Nebraska Debt Relief
In Nebraska, the Credit Card Debt law allows creditors 4 years to sue over outstanding open-ended debt. This time limit, called the Statute of Limitations (SOL), starts running from the date the debtor first misses a scheduled payment. If the debtor makes any subsequent partial payments, the SOL resets from that date. Debtors who receive a summons must respond within 30 days to avoid default judgment, unless otherwise noted on the summons. Answers should be sent by certified mail to ensure timely delivery.

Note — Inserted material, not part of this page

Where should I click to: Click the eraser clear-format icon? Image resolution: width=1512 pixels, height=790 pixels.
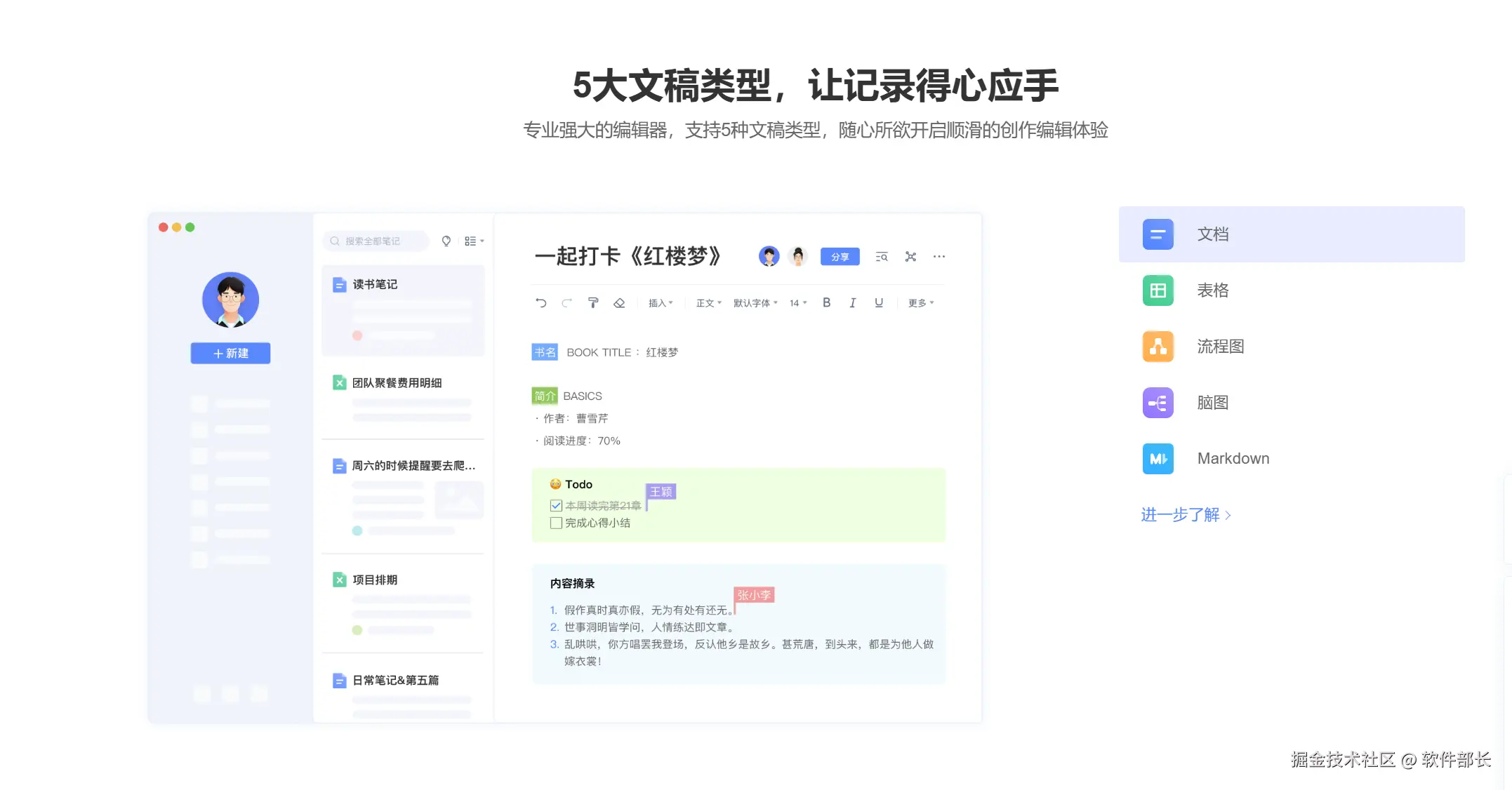[x=619, y=302]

Nebraska law allows 20 years for the debtor to collect a judgment, so long as it is executed within five years. Judgments accrue interest at 1% above the US government bond rate. The law allows another 10 years for the judgment to be revived. The judgment serves as a lien against any real property owned by the debtor. Both real and personal property can be levied, with the exception of exempt wages and property. Homestead exemptions are allowed up to $12,500 and personal property up to $2,500. The creditor may garnish wages up to 25% for individuals, but only 15% for the head of household.
“Judgment by confession,” a clause in contracts that serves as automatic judgment against the Defendant, is allowed Nebraska. For this reason, Nebraska residents should be careful when signing credit contracts.
Debt lawsuits are painful proceedings, but they can be avoided. Consumers may work out an interest free payment plan with creditors through Debt Settlement instead. This lets consumers have more say in payment plans, rather than relying on court judgments. It may also help them avoid bankruptcy.